Indicates layout information for a a cell within a table row.

type is the cell type:
   L         Left-justified
   R         Right-justified
   C         Centered
   N         Numeric (align to decimal point)
   A         Alphanumeric
vspan and hspan are the number of rows and columns spanned by the cell, including itself. Interpret these values as follows:
If all you want to know is whether or not a cell is spanned, the product of vspan and hspan is zero if and only if the cell is spanned. If you need to know whether spanning is in a particular direction, you need to examine vspan and hspan individually. This is summarized in the following table.


hspan = 0 hspan > 0
vspan = 0 spanned both ways spanned from above
vspan > 0 spanned from left not spanned


vadjust is T if the cell contents should be vertically adjusted from the top, C if the contents should be vertically centered. vadjust is meaningful only for multiple-line cells.

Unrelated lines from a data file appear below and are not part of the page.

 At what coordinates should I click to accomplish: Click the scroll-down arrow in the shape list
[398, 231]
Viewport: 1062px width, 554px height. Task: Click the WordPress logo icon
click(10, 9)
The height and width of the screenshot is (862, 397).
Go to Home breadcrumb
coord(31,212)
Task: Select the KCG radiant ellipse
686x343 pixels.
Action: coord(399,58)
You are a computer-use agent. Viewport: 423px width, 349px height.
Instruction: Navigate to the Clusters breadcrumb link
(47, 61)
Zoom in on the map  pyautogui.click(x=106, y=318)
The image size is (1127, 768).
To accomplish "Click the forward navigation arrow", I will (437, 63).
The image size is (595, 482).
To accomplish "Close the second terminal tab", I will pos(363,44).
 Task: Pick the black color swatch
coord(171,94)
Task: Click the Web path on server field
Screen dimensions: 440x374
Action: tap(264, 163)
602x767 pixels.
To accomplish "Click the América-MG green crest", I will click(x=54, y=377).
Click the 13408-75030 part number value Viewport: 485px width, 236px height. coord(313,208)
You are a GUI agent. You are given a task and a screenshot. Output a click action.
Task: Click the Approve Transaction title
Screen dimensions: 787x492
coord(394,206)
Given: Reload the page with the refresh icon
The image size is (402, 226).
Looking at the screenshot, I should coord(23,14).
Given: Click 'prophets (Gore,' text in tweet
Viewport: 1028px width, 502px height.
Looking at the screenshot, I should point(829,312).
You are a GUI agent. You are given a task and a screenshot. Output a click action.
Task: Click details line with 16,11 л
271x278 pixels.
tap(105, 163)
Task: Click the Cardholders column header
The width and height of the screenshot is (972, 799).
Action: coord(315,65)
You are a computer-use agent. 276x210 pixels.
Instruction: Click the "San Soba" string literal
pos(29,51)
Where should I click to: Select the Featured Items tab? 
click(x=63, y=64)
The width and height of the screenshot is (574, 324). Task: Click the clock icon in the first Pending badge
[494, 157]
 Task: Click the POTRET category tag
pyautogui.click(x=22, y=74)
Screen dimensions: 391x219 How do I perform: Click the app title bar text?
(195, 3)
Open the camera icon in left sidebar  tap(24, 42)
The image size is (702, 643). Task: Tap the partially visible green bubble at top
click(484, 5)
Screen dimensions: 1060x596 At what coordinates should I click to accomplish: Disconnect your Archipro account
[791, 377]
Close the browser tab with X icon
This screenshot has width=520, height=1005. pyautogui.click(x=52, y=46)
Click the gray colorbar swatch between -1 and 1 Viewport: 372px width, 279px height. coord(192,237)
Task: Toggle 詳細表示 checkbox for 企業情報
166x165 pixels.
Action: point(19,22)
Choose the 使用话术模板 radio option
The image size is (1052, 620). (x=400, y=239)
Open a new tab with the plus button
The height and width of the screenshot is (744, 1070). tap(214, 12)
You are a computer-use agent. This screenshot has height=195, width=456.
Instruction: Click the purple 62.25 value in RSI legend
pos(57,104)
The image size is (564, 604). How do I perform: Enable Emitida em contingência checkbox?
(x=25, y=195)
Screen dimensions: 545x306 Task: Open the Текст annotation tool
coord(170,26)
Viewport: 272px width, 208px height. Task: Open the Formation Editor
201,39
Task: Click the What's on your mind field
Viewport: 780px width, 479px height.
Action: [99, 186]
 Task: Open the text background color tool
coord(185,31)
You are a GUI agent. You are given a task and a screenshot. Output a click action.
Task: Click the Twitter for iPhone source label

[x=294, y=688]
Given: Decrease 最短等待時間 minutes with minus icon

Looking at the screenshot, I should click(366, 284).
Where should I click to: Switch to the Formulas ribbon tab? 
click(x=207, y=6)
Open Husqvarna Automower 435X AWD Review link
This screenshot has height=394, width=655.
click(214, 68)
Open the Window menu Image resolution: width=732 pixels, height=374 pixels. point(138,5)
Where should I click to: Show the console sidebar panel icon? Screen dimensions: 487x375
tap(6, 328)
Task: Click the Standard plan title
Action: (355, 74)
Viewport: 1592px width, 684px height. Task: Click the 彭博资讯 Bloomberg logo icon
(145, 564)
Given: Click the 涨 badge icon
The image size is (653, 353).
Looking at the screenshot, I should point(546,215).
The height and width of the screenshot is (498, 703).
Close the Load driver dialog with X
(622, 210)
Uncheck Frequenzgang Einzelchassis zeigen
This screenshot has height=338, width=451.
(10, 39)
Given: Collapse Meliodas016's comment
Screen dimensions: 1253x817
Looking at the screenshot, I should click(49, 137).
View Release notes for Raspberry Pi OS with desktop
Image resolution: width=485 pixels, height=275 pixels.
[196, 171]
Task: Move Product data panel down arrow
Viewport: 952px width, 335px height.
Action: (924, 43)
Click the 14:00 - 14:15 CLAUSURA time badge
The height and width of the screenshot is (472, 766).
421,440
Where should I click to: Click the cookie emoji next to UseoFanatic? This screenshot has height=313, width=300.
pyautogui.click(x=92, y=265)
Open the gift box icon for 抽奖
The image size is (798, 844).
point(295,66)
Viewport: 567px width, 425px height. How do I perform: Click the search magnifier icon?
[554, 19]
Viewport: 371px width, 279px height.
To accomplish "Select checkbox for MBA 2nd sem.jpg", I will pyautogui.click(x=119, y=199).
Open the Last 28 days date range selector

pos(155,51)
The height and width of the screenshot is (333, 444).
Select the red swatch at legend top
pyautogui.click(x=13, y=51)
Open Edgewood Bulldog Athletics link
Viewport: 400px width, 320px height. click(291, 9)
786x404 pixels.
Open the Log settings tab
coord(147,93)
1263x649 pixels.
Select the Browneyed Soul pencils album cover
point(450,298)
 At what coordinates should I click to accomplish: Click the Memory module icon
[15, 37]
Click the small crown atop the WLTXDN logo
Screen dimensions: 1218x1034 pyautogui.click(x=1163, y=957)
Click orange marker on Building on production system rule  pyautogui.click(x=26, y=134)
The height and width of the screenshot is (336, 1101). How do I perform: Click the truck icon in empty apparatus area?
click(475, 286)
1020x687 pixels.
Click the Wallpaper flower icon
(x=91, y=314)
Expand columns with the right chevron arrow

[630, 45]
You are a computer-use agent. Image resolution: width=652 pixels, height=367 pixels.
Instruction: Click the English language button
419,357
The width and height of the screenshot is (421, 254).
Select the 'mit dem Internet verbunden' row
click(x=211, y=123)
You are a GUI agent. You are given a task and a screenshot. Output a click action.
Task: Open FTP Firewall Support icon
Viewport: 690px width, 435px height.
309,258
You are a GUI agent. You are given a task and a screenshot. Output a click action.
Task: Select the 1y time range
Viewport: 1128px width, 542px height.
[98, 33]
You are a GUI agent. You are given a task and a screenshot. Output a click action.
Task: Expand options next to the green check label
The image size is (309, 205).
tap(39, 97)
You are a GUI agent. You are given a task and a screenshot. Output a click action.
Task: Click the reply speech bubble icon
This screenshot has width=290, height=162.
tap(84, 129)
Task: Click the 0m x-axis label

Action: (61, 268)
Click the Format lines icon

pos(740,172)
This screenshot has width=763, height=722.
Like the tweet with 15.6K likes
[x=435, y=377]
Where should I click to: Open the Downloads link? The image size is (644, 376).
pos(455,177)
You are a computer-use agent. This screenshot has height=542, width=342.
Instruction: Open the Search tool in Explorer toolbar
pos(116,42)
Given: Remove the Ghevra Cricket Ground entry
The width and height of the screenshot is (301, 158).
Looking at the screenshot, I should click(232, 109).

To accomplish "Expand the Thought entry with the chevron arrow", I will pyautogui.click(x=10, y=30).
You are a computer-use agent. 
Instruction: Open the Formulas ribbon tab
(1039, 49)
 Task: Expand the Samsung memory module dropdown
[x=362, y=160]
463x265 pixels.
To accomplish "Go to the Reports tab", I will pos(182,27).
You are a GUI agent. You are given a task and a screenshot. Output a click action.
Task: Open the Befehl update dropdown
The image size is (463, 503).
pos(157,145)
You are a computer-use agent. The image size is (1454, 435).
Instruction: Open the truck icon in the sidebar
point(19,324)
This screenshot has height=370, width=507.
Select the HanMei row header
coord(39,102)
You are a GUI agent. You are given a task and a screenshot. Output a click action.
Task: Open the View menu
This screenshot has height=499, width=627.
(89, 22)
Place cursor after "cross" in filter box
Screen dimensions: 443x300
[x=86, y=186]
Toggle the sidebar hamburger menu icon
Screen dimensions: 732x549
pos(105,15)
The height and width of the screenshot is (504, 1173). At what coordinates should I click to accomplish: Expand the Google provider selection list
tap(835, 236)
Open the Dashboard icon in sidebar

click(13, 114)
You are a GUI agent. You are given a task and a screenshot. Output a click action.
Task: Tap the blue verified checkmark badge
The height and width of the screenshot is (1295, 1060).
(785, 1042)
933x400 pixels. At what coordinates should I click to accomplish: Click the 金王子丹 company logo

border is the border value. If the value is 0, there is no border. Otherwise, the value is a bitmap with the following fields:
   Bits      Value     Meaning
   0-1       1         Left border, single line
             3         Left border, double line
   2-3       1         Right border, single line
             3         Right border, double line
   4-5       1         Top border, single line
             3         Top border, double line
   6-7       1         Bottom border, single line
             3         Bottom border, double line

\table-cell-begin


Indicates the beginning of a table cell.

\table-cell-end


Indicates the end of the current table cell.

\table-empty-cell


Indicates a table cell that is empty. There is no end marker for this control, as none is needed.

\table-spanned-cell


Indicates a table cell that is spanned by an earlier cell. There is no end marker for this control, as none is needed. Note that that spanned cell may be spanned by a cell with data in it, an empty cell, or a line-drawing cell.

\table-cell-line N


Indicates that the content of a table cell is a line. The value of N indicates the type of line:
   \table-cell-line 0 Column-data-width single line
   \table-cell-line 1 Column-width single line
   \table-cell-line 2 Column-width double line
There is no end marker for this control, as none is needed.